I wanted to see destruction, and I got to see total and complete annihilation.
I wanted to hear the roars, and I got to hear pure rage and anger.
I wanted to see colossal monster-battles, and I got to see colossally f*cking brutal monster-battles.

It was exactly what I expected it to be and then some more. The sheer size, weight, and atmosphere of it were what made the movie for me. Great action film.

The ONLY thing that slightly disappointed me was Bryan Cranston's role. It was so meh. Then again, I didn't exactly care much.

And to add some spoilers:


Spoiler



Did anyone notice the white-haired admiral guy who kept giving orders but nobody ever listened and/or replied to him?  I thought that was absolutely hysterical. He would talk to someone, and he only got replies directed at the thin air surrounding him at best (usually coming from Ken Watanabe's character, who was in shock for most of the film and looked like a crazy man talking to spirits). My friends and I were asphyxiating in laughter at one point.



EDIT: Also, I keep hearing people who disliked Godzilla's design. I thought it was awesome. He was so chubby and squeezy, it was lovely.


----------



## F1Filter (May 21, 2014)

Alberto7 said:


> Also, I keep hearing people who disliked Godzilla's design. I thought it was awesome. He was so chubby and squeezy, it was lovely.



 

Repped.


----------



## ghostred7 (May 21, 2014)

Spoiler



If you want to see the tail build-up and 1st breath sequence (with no audio pretty bad quality, but pretty badass nonetheless), i found one here: www . youtube . com/watch?v=oWNkuWrGWD4


----------



## F1Filter (May 21, 2014)

ghostred7 said:


> The box-office take and future plans speaks volumes to the success of this film.



Didn't see anyone else post this. But the opening weekend numbers were: $196.2M - Worldwide / $93.1M - Domestic (US Market). 



> Those that give it low marks are definitely in the minority (and it's perfectly ok to be in that minority...not everyone can be a fan of the franchise).



Seeing on forums like IMDB; people trolling the film about everything from the studio's budget ($160M), to how people are fools to spend the price of admission for the amount of screentime Godzilla gets.



Whatever.


----------



## Alberto7 (May 21, 2014)

^ And at $160M cost... that is a sizable profit. And considering this:

2014 Godzilla Film Has Sequel in the Works at Warner & Legendary - News - Anime News Network

I think it's safe to assume that we will get another film.

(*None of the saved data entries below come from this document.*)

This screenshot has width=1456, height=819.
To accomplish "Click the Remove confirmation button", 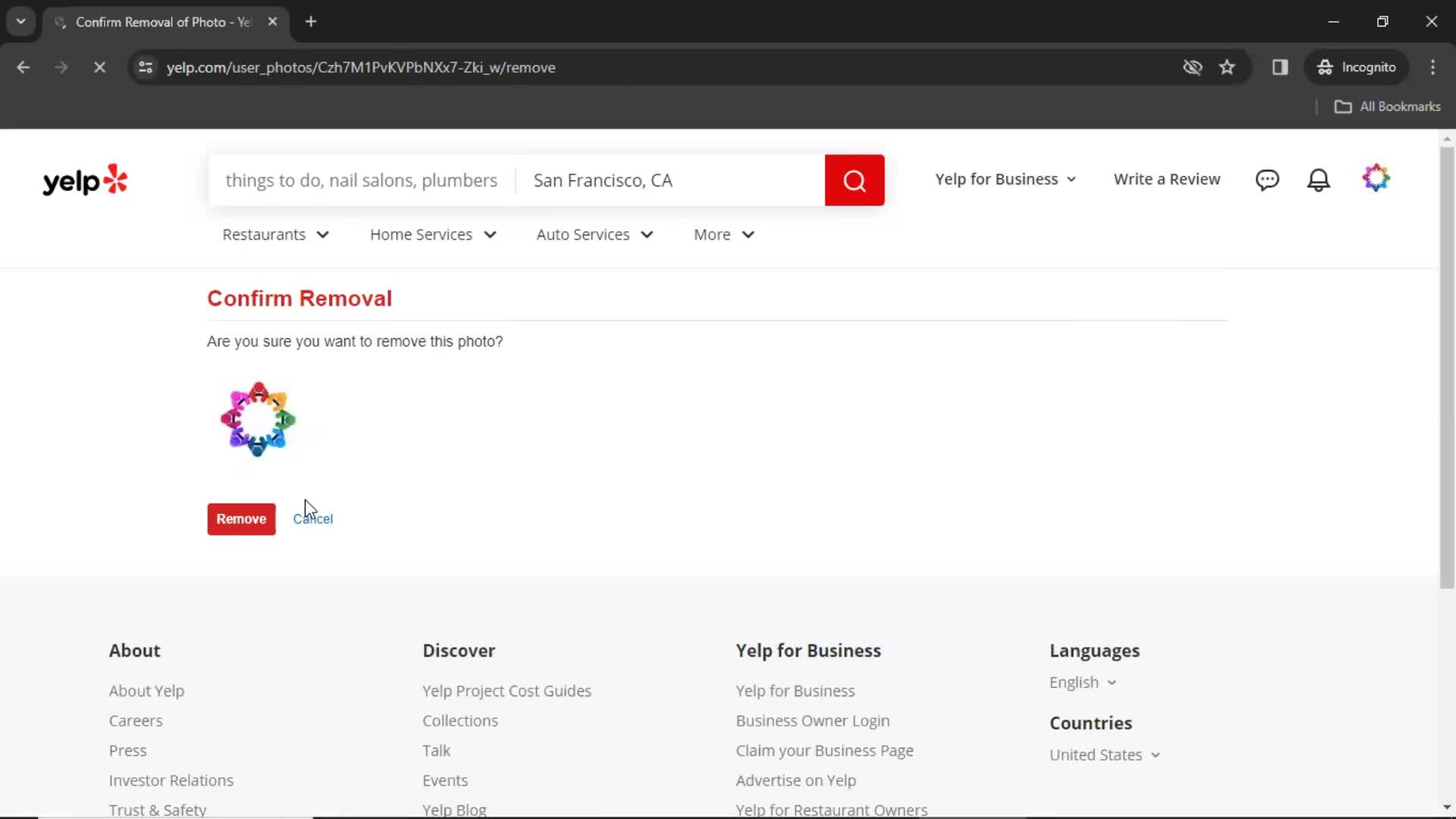I will 241,518.
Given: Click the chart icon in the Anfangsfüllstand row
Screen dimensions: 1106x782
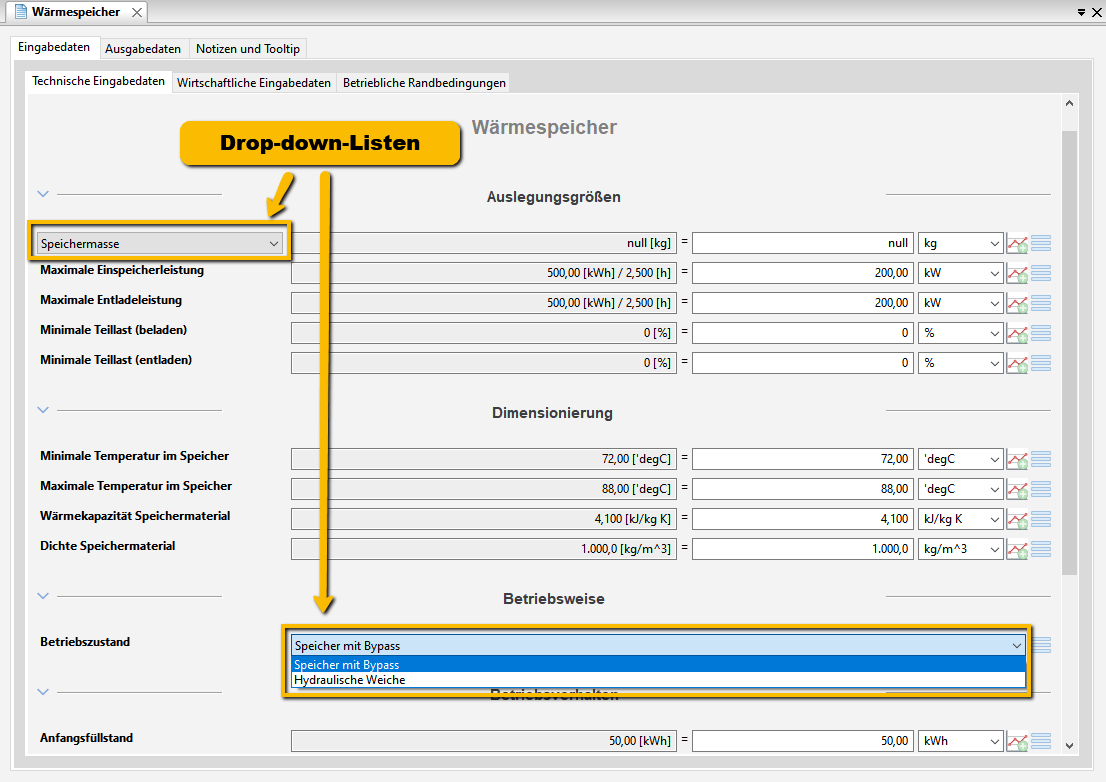Looking at the screenshot, I should (1017, 741).
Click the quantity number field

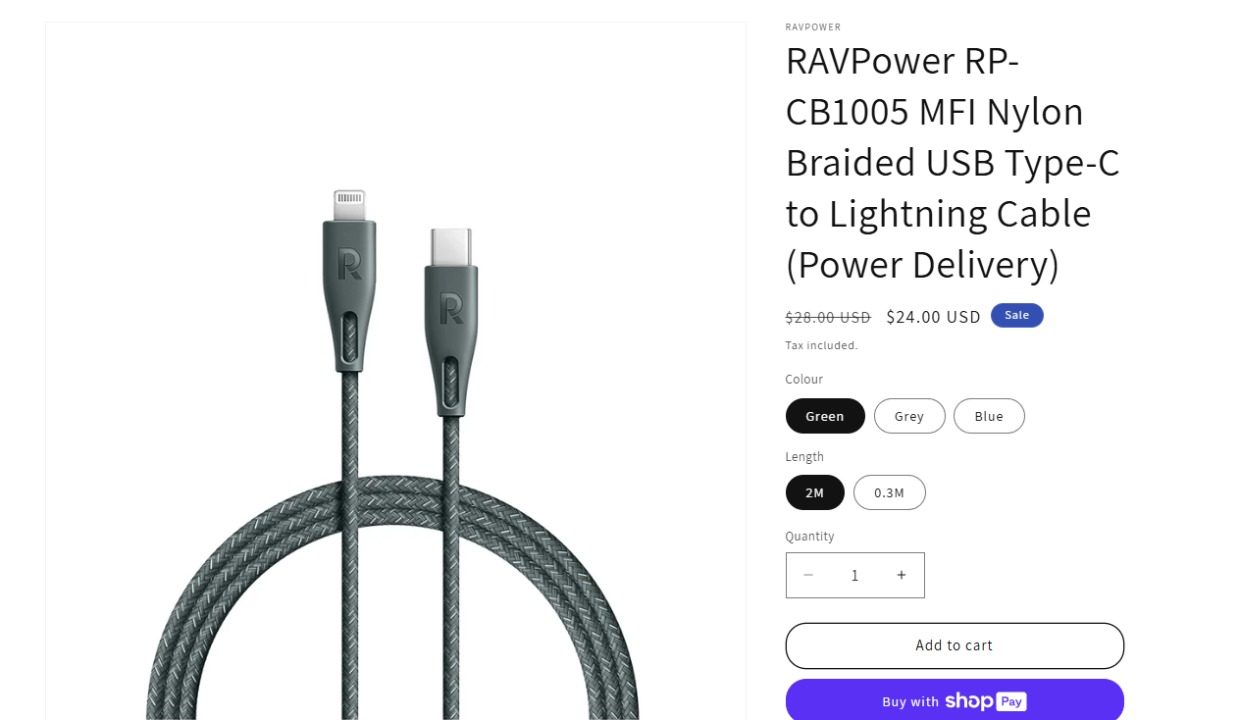855,575
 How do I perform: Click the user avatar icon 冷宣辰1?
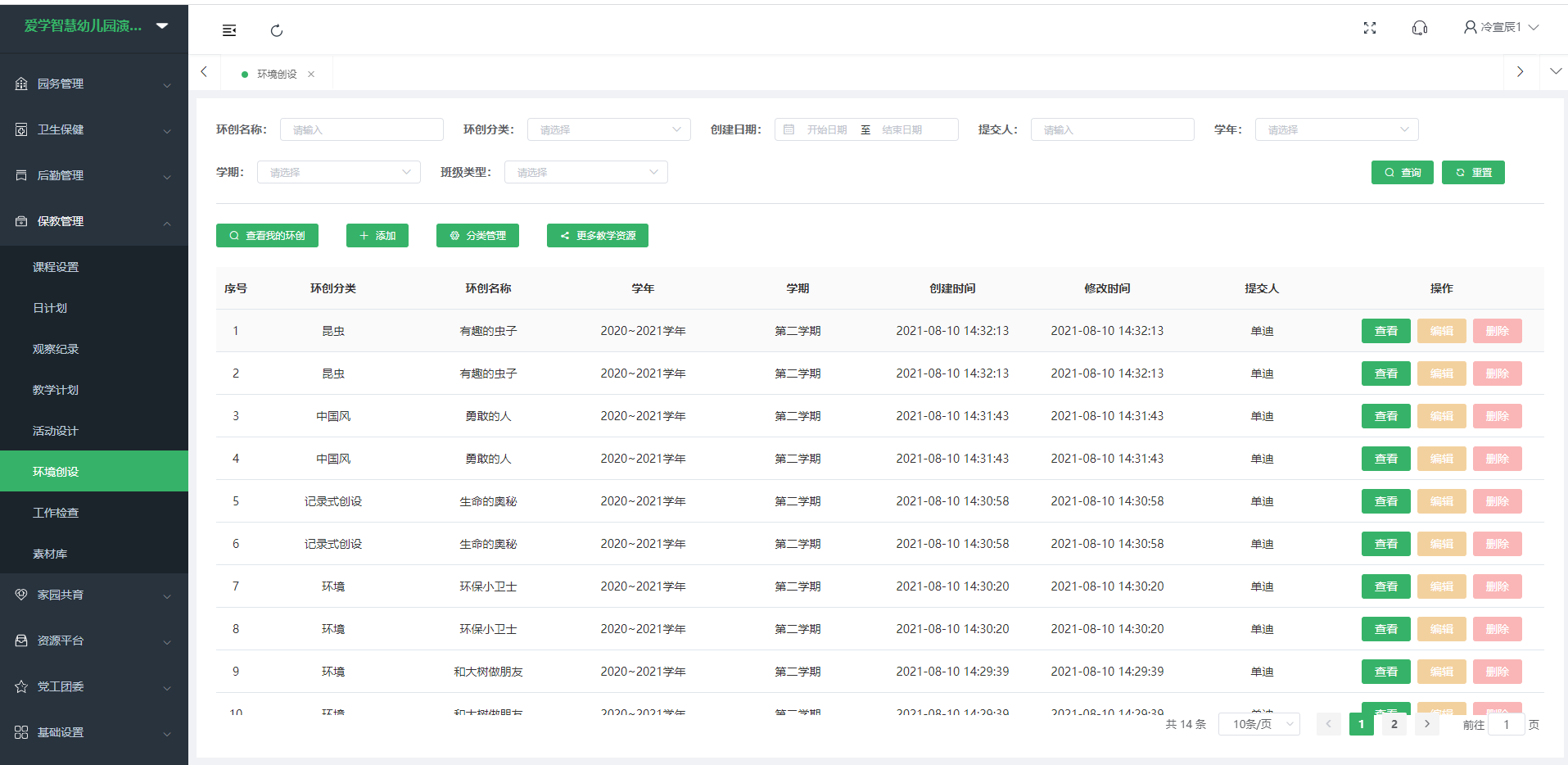(1471, 27)
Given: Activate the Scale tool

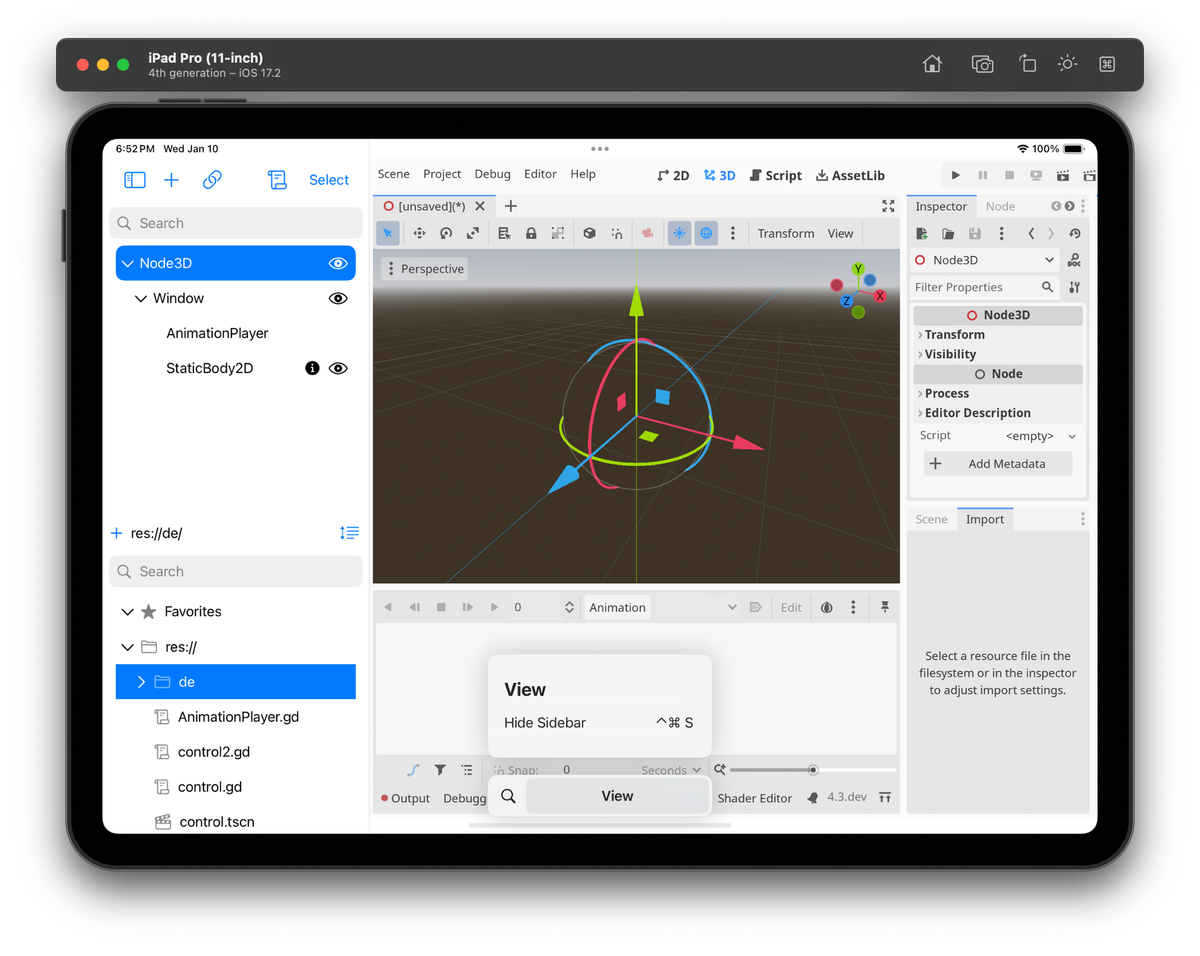Looking at the screenshot, I should (x=472, y=232).
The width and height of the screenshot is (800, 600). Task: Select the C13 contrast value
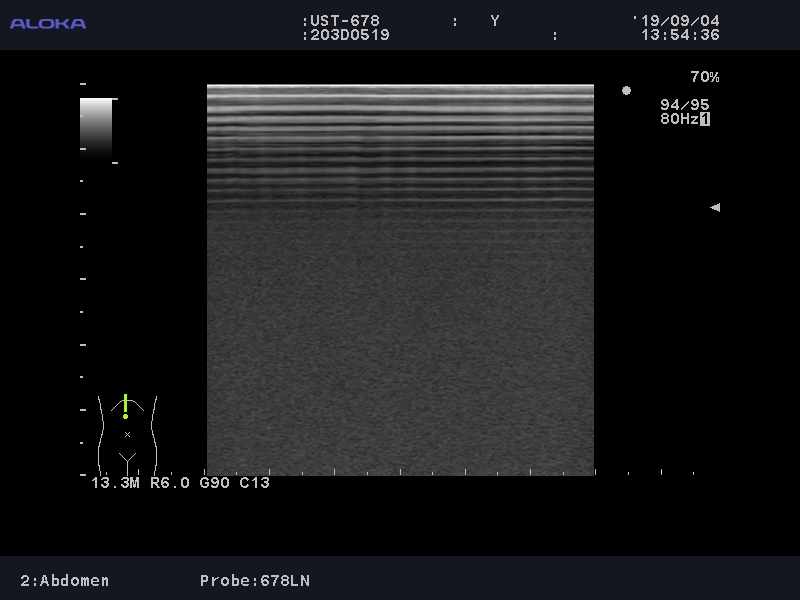point(255,483)
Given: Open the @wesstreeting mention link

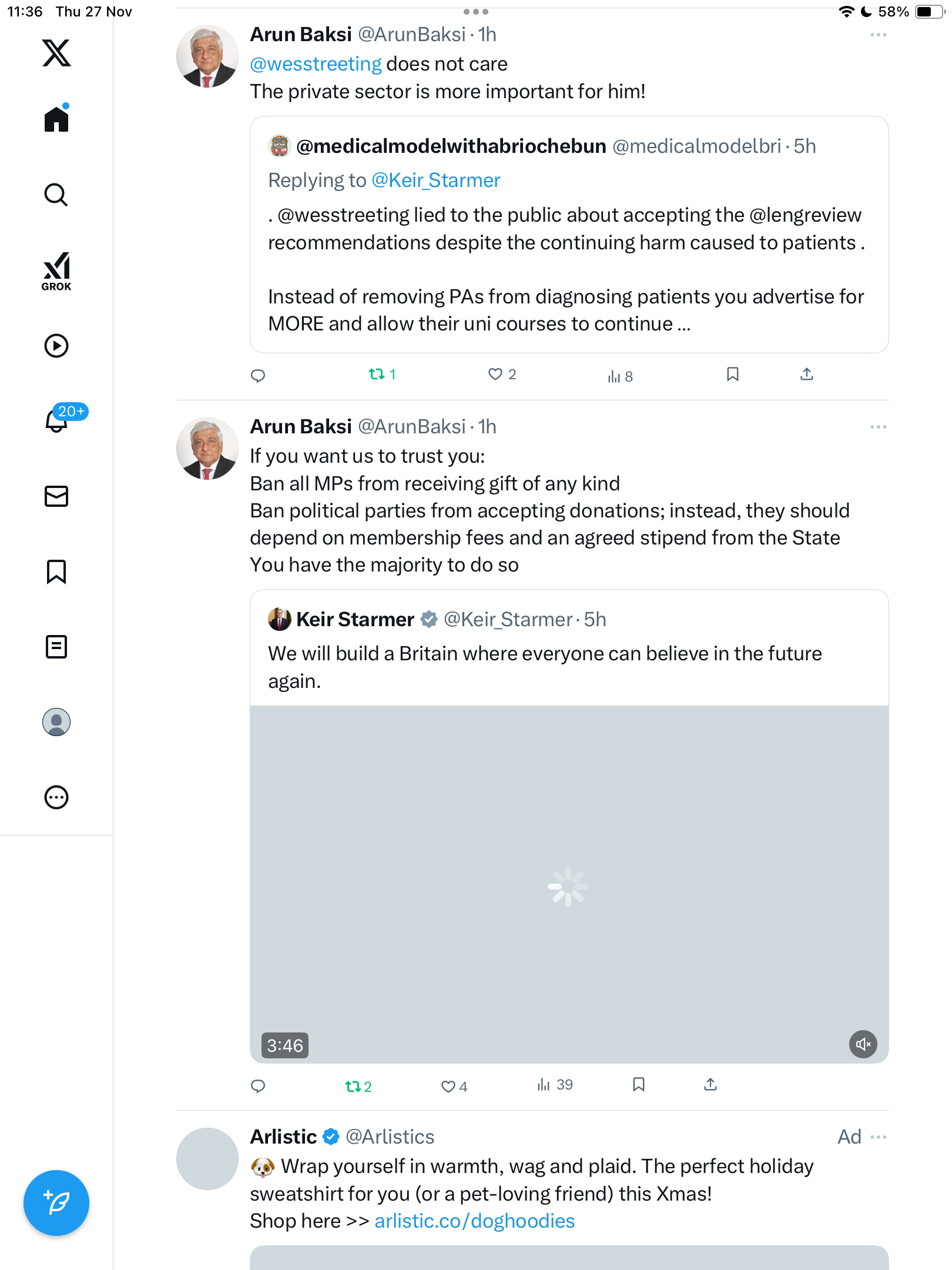Looking at the screenshot, I should tap(316, 64).
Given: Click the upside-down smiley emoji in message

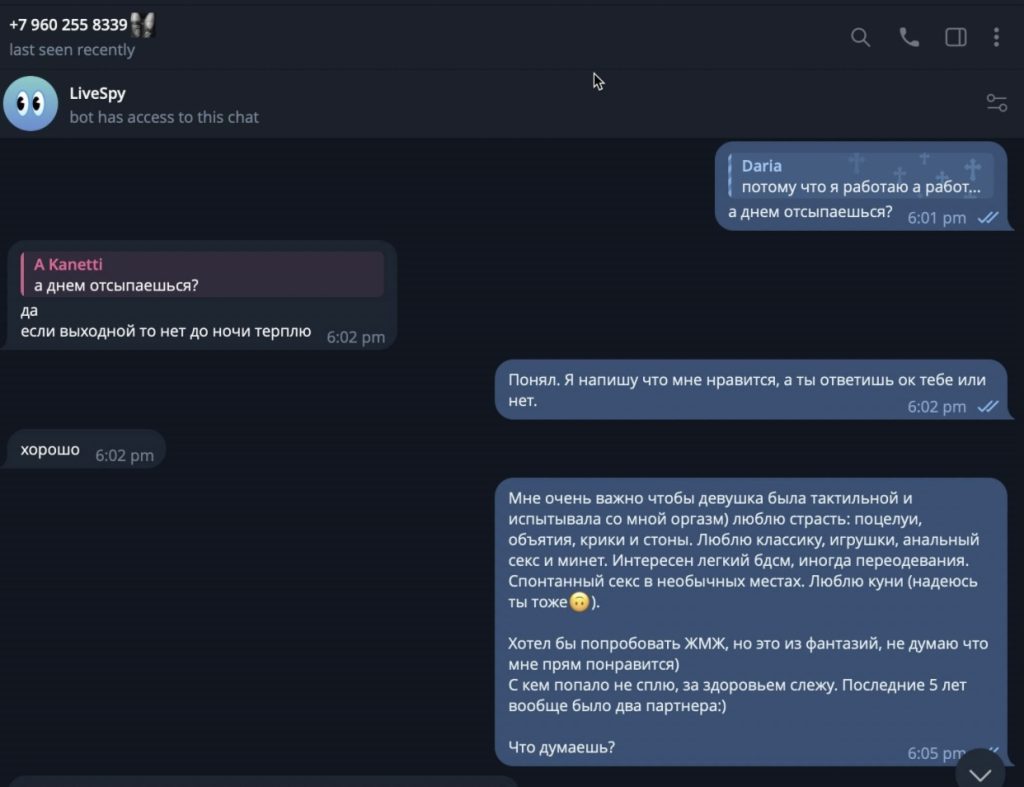Looking at the screenshot, I should pos(578,602).
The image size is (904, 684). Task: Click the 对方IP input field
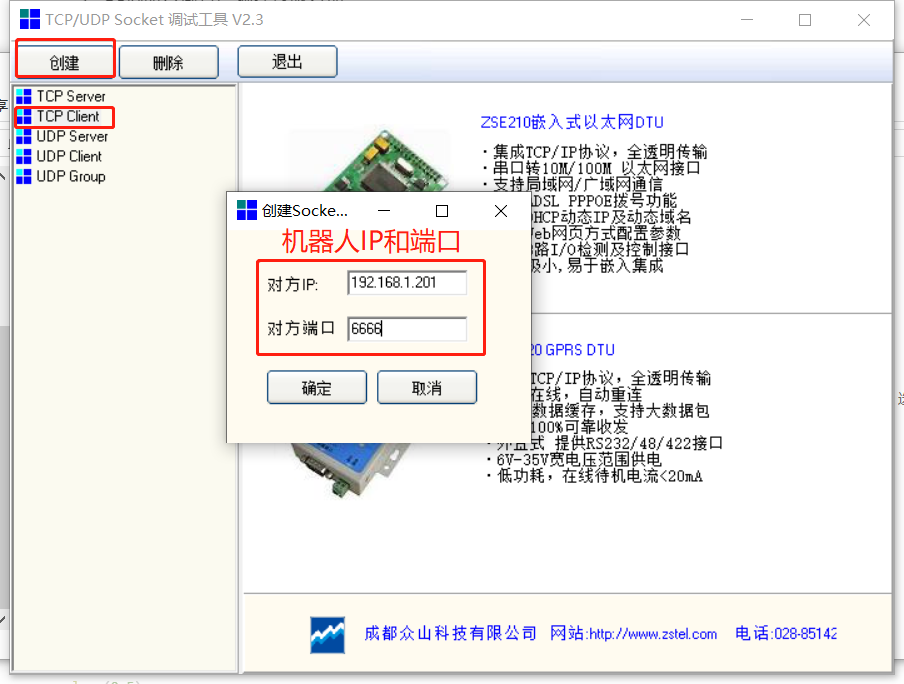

I hope it contains all of the greatness that F1Filter posted and this:





I need to start watching Godzilla movies.  (This was my second,  not counting 1998's Zilla, and one I barely remember that I watched when I was a boy).


----------



## MFB (May 21, 2014)

^ Uh, if it's budget was $160M and it only pulled in $193M opening weekend, that's $33M in profit, so until it's hit the $320M mark (aka double it's investment) usually movie-makers aren't happen


----------



## flint757 (May 21, 2014)

Yeah, they usually expect absurd profit margins.


----------



## Alberto7 (May 21, 2014)

Ah... well, I was certainly not aware of that side of the film industry. I apologize for the ignorant comment. I guess it just seemed like a lot of money to me.  Does the doubling of the investment have to be achieved over opening weekend?


----------



## flint757 (May 21, 2014)

That I don't know, but it wouldn't be the first time a movie profited and was still considered a 'failure' by insiders.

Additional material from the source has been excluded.